On the day of my birthday my phone buzzed. It was Fleet letting me know that a table was free the following day, Mother's Day, at noon and would I be available?
That's how we find ourselves sitting at the bar table watching chef Josh Lewis on one side cooking in the kitchen. There's a menu of sorts on the table but it's not a traditional menu as such; it is more a list of ingredients broken down into general courses and serves more to ascertain guests' allergies. The tasting menu is $135 per person plus drinks.
The team of three manage the guests by seating two groups at once and every 15 or 20 minutes new guests arrive so you never feel like there's a lag with the courses.
We order drinks, a spiced pear cocktail with rum, pear, lime, spices and soda for Mr NQN which we watch bartender Rob carefully craft using a knife and a block of ice cut to fit the glass. I'm having a NON wine, a non alcoholic wine from Victoria made with roasted beets and sansho.
We start with a snack course with five different snacks. There's warm rye caraway sourdough bread from Bread Social in Byron Bay served with cultured butter that has been caramelised and whipped until light and fluffy.

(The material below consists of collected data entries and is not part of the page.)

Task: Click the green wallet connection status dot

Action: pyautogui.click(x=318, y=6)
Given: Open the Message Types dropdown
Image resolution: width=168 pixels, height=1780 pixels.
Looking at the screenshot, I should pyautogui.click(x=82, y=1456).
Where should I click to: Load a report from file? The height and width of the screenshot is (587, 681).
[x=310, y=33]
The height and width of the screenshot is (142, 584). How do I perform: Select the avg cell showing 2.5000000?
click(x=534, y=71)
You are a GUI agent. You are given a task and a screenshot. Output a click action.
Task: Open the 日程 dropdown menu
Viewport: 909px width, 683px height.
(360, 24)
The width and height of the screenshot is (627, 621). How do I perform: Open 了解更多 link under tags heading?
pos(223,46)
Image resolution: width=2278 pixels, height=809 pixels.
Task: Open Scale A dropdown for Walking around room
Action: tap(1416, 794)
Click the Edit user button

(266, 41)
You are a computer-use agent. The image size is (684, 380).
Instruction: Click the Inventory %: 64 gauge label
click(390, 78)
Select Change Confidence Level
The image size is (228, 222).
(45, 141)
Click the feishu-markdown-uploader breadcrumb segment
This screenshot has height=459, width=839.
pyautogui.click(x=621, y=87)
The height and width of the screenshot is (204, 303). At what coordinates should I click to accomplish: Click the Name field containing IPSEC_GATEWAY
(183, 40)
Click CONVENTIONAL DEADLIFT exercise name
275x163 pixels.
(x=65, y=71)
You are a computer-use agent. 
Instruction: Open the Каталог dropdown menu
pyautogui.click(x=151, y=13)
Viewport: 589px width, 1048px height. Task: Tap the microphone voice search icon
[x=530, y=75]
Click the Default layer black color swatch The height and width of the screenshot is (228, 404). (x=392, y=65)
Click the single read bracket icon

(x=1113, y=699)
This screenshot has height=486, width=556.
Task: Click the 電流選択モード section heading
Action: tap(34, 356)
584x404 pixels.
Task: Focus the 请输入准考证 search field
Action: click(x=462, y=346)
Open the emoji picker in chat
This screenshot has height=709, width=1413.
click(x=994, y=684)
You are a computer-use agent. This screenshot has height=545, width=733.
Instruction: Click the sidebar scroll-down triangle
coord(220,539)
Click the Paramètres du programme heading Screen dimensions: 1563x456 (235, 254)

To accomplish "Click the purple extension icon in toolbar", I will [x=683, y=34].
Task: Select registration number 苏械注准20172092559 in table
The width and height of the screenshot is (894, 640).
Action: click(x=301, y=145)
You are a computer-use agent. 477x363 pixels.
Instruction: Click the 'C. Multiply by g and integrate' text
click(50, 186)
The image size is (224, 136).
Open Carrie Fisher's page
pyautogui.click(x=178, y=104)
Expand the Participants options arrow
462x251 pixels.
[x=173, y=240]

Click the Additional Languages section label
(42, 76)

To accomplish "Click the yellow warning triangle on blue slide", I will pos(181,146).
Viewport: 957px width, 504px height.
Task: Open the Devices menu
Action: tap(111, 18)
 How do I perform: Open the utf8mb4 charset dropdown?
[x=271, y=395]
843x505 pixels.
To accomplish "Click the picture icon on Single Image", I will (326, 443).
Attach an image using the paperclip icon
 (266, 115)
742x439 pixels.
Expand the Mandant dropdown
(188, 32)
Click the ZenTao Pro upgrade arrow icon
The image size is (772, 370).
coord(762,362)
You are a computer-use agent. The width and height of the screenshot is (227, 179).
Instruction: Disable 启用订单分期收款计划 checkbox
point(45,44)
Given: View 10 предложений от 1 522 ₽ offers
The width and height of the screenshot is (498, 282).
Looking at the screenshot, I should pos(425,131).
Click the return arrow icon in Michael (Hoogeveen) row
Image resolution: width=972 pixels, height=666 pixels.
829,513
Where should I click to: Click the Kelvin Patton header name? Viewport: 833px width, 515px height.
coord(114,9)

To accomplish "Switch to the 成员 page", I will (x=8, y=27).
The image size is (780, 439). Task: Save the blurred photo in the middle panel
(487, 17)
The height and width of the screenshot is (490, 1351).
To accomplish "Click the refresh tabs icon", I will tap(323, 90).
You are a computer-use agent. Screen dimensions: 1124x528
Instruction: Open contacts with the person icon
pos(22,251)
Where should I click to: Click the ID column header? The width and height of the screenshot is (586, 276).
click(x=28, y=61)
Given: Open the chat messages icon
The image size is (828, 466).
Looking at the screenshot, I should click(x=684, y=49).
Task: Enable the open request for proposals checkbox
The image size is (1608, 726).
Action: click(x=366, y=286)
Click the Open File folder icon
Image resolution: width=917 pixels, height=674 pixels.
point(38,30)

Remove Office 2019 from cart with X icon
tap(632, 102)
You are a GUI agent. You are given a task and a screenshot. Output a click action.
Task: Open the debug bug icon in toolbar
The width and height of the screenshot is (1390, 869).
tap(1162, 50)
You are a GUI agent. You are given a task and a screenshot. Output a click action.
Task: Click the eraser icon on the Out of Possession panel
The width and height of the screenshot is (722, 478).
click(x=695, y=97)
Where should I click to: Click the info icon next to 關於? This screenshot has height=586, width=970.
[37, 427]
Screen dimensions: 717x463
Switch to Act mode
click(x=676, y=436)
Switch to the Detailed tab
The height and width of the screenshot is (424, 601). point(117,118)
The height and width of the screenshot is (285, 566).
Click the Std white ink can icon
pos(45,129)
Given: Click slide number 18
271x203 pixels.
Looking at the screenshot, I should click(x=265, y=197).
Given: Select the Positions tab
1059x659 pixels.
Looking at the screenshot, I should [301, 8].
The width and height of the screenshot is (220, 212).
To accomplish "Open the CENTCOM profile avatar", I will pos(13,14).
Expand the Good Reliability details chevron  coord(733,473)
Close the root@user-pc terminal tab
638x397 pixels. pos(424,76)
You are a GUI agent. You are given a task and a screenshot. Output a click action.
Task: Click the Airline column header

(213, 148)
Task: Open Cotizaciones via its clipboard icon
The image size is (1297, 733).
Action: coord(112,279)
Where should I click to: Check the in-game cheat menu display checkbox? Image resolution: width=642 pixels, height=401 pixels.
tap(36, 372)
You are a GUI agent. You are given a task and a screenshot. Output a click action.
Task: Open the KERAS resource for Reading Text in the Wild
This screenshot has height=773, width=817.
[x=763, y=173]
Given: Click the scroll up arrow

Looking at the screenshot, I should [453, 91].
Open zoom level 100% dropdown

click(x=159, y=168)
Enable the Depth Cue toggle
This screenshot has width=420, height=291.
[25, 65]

Then there are crispy fried prawn heads spiked with a spicy habanero hot sauce which is all about crunch and spice.
My favourite bite is the warm, savoury profiterole filled with tuna and house made nduja sausage made with pork and mackerel tuna.
There's also some superbly tasty crisps made with onion and flaxseed topped with fermented peas and cashew cheese.
And lastly there are some raw radishes with a toasted hemp seed paste mixed with honey. Life tip: save some of that hemp seed and honey paste for the bread too.
Our next course has been served at Fleet from the very beginning. It's their version of "chips and dip" and is a local smoked sea mullet mixed with creme fraiche spiked with crispy sebago potato chips and mullet skin. It's crispy delicious and moreish and you sort of don't want the plate to end. The mullet dip is also delicious on the bread with some of the whipped butter.
The next course, and all plates are designed to share amongst two, is the Ballina mud crab wrapped in discs of collard greens in a leek broth with leek oil. The leek is the perfect flavour to go with the crab and it adds so much flavour to the crab and collard greens.
The next course is Mr NQN's favourite. It is seared yellowfin tuna slices that are shaped like a rose and in the centre is a liquid butter flavoured with dried squid wing and black pepper with slices of fresh baby choko. This is a gutsy flavoured butter, almost reminding me of anchovy guts and offal.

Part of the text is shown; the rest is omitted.